##### Raw records #####

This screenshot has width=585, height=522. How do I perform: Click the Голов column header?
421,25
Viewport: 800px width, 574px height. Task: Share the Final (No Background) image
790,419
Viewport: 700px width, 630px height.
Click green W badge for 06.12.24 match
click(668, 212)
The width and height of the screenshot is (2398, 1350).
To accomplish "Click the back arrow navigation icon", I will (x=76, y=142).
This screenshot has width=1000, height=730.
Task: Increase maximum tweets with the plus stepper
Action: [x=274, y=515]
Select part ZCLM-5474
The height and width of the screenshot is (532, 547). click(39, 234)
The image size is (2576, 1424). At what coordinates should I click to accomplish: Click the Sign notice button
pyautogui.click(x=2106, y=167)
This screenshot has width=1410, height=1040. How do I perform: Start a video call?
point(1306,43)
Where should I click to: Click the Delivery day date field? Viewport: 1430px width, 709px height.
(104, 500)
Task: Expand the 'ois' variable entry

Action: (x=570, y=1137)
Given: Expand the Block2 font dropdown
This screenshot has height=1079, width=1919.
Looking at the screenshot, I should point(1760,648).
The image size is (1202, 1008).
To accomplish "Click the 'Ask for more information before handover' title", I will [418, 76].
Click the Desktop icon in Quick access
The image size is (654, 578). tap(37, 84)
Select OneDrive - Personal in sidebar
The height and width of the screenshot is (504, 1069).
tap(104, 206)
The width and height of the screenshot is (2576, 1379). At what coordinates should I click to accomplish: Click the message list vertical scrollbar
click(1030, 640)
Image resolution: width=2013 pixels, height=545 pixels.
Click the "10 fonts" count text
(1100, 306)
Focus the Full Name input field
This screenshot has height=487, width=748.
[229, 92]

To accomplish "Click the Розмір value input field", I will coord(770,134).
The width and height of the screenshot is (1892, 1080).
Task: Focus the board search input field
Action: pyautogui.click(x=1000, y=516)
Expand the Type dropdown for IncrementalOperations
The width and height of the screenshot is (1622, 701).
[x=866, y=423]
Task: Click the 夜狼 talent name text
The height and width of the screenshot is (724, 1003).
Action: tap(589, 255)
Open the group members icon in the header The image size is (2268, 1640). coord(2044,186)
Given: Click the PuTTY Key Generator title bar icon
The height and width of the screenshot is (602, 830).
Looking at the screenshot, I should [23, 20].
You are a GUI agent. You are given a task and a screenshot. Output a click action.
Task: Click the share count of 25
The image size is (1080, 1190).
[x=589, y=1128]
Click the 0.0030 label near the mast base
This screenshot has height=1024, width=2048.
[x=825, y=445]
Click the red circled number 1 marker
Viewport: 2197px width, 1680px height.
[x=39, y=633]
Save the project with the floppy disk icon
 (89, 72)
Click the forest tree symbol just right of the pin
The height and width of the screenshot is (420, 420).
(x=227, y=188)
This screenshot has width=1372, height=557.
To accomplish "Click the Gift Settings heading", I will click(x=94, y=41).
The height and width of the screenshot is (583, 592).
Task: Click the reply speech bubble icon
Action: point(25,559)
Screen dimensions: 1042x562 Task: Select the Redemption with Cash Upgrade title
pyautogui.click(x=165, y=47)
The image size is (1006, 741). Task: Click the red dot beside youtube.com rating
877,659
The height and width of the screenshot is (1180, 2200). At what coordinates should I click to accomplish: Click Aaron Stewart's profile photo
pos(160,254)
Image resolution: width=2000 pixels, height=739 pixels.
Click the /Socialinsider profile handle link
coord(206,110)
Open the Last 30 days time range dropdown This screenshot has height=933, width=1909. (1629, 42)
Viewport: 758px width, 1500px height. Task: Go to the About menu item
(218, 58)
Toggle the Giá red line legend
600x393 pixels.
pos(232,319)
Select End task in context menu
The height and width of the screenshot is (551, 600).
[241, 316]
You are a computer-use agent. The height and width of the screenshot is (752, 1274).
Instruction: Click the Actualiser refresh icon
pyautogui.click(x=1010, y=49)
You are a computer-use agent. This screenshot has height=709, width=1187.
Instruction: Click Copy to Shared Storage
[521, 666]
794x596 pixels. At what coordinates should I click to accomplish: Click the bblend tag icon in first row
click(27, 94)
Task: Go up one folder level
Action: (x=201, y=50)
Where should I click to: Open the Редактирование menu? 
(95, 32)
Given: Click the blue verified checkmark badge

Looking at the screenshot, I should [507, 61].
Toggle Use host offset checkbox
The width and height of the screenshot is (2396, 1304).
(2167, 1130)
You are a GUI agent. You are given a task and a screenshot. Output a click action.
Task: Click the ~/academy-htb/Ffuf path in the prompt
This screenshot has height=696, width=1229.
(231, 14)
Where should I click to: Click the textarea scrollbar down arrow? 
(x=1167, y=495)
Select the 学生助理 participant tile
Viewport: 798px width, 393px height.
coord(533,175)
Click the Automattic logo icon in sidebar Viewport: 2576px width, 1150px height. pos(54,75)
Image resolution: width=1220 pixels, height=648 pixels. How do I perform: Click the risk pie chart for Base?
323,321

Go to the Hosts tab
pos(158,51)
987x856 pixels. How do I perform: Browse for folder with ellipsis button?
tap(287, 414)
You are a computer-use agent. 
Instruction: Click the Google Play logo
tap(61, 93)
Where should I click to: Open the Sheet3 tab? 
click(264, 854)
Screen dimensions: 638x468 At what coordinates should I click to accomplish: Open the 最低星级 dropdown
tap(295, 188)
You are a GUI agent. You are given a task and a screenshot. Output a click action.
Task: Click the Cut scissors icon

#####

## Written request
Turn every line of the rows above into a JSON list of strings, one string per line, leaving out blank lines.

## Result for this task
[
  "This screenshot has width=585, height=522. How do I perform: Click the Голов column header?",
  "421,25",
  "Viewport: 800px width, 574px height. Task: Share the Final (No Background) image",
  "790,419",
  "Viewport: 700px width, 630px height.",
  "Click green W badge for 06.12.24 match",
  "click(668, 212)",
  "The width and height of the screenshot is (2398, 1350).",
  "To accomplish \"Click the back arrow navigation icon\", I will (x=76, y=142).",
  "This screenshot has width=1000, height=730.",
  "Task: Increase maximum tweets with the plus stepper",
  "Action: [x=274, y=515]",
  "Select part ZCLM-5474",
  "The height and width of the screenshot is (532, 547). click(39, 234)",
  "The image size is (2576, 1424). At what coordinates should I click to accomplish: Click the Sign notice button",
  "pyautogui.click(x=2106, y=167)",
  "This screenshot has width=1410, height=1040. How do I perform: Start a video call?",
  "point(1306,43)",
  "Where should I click to: Click the Delivery day date field? Viewport: 1430px width, 709px height.",
  "(104, 500)",
  "Task: Expand the 'ois' variable entry",
  "Action: (x=570, y=1137)",
  "Given: Expand the Block2 font dropdown",
  "This screenshot has height=1079, width=1919.",
  "Looking at the screenshot, I should point(1760,648).",
  "The image size is (1202, 1008).",
  "To accomplish \"Click the 'Ask for more information before handover' title\", I will [418, 76].",
  "Click the Desktop icon in Quick access",
  "The image size is (654, 578). tap(37, 84)",
  "Select OneDrive - Personal in sidebar",
  "The height and width of the screenshot is (504, 1069).",
  "tap(104, 206)",
  "The width and height of the screenshot is (2576, 1379). At what coordinates should I click to accomplish: Click the message list vertical scrollbar",
  "click(1030, 640)",
  "Image resolution: width=2013 pixels, height=545 pixels.",
  "Click the \"10 fonts\" count text",
  "(1100, 306)",
  "Focus the Full Name input field",
  "This screenshot has height=487, width=748.",
  "[229, 92]",
  "To accomplish \"Click the Розмір value input field\", I will coord(770,134).",
  "The width and height of the screenshot is (1892, 1080).",
  "Task: Focus the board search input field",
  "Action: pyautogui.click(x=1000, y=516)",
  "Expand the Type dropdown for IncrementalOperations",
  "The width and height of the screenshot is (1622, 701).",
  "[x=866, y=423]",
  "Task: Click the 夜狼 talent name text",
  "The height and width of the screenshot is (724, 1003).",
  "Action: tap(589, 255)",
  "Open the group members icon in the header The image size is (2268, 1640). coord(2044,186)",
  "Given: Click the PuTTY Key Generator title bar icon",
  "The height and width of the screenshot is (602, 830).",
  "Looking at the screenshot, I should [23, 20].",
  "You are a GUI agent. You are given a task and a screenshot. Output a click action.",
  "Task: Click the share count of 25",
  "The image size is (1080, 1190).",
  "[x=589, y=1128]",
  "Click the 0.0030 label near the mast base",
  "This screenshot has height=1024, width=2048.",
  "[x=825, y=445]",
  "Click the red circled number 1 marker",
  "Viewport: 2197px width, 1680px height.",
  "[x=39, y=633]",
  "Save the project with the floppy disk icon",
  " (89, 72)",
  "Click the forest tree symbol just right of the pin",
  "The height and width of the screenshot is (420, 420).",
  "(x=227, y=188)",
  "This screenshot has width=1372, height=557.",
  "To accomplish \"Click the Gift Settings heading\", I will click(x=94, y=41).",
  "The height and width of the screenshot is (583, 592).",
  "Task: Click the reply speech bubble icon",
  "Action: point(25,559)",
  "Screen dimensions: 1042x562 Task: Select the Redemption with Cash Upgrade title",
  "pyautogui.click(x=165, y=47)",
  "The image size is (1006, 741). Task: Click the red dot beside youtube.com rating",
  "877,659",
  "The height and width of the screenshot is (1180, 2200). At what coordinates should I click to accomplish: Click Aaron Stewart's profile photo",
  "pos(160,254)",
  "Image resolution: width=2000 pixels, height=739 pixels.",
  "Click the /Socialinsider profile handle link",
  "coord(206,110)",
  "Open the Last 30 days time range dropdown This screenshot has height=933, width=1909. (1629, 42)",
  "Viewport: 758px width, 1500px height. Task: Go to the About menu item",
  "(218, 58)",
  "Toggle the Giá red line legend",
  "600x393 pixels.",
  "pos(232,319)",
  "Select End task in context menu",
  "The height and width of the screenshot is (551, 600).",
  "[241, 316]",
  "You are a computer-use agent. The height and width of the screenshot is (752, 1274).",
  "Instruction: Click the Actualiser refresh icon",
  "pyautogui.click(x=1010, y=49)",
  "You are a computer-use agent. This screenshot has height=709, width=1187.",
  "Instruction: Click Copy to Shared Storage",
  "[521, 666]",
  "794x596 pixels. At what coordinates should I click to accomplish: Click the bblend tag icon in first row",
  "click(27, 94)",
  "Task: Go up one folder level",
  "Action: (x=201, y=50)",
  "Where should I click to: Open the Редактирование menu? ",
  "(95, 32)",
  "Given: Click the blue verified checkmark badge",
  "Looking at the screenshot, I should [507, 61].",
  "Toggle Use host offset checkbox",
  "The width and height of the screenshot is (2396, 1304).",
  "(2167, 1130)",
  "You are a GUI agent. You are given a task and a screenshot. Output a click action.",
  "Task: Click the ~/academy-htb/Ffuf path in the prompt",
  "This screenshot has height=696, width=1229.",
  "(231, 14)",
  "Where should I click to: Click the textarea scrollbar down arrow? ",
  "(x=1167, y=495)",
  "Select the 学生助理 participant tile",
  "Viewport: 798px width, 393px height.",
  "coord(533,175)",
  "Click the Automattic logo icon in sidebar Viewport: 2576px width, 1150px height. pos(54,75)",
  "Image resolution: width=1220 pixels, height=648 pixels. How do I perform: Click the risk pie chart for Base?",
  "323,321",
  "Go to the Hosts tab",
  "pos(158,51)",
  "987x856 pixels. How do I perform: Browse for folder with ellipsis button?",
  "tap(287, 414)",
  "You are a computer-use agent. ",
  "Instruction: Click the Google Play logo",
  "tap(61, 93)",
  "Where should I click to: Open the Sheet3 tab? ",
  "click(264, 854)",
  "Screen dimensions: 638x468 At what coordinates should I click to accomplish: Open the 最低星级 dropdown",
  "tap(295, 188)",
  "You are a GUI agent. You are given a task and a screenshot. Output a click action.",
  "Task: Click the Cut scissors icon"
]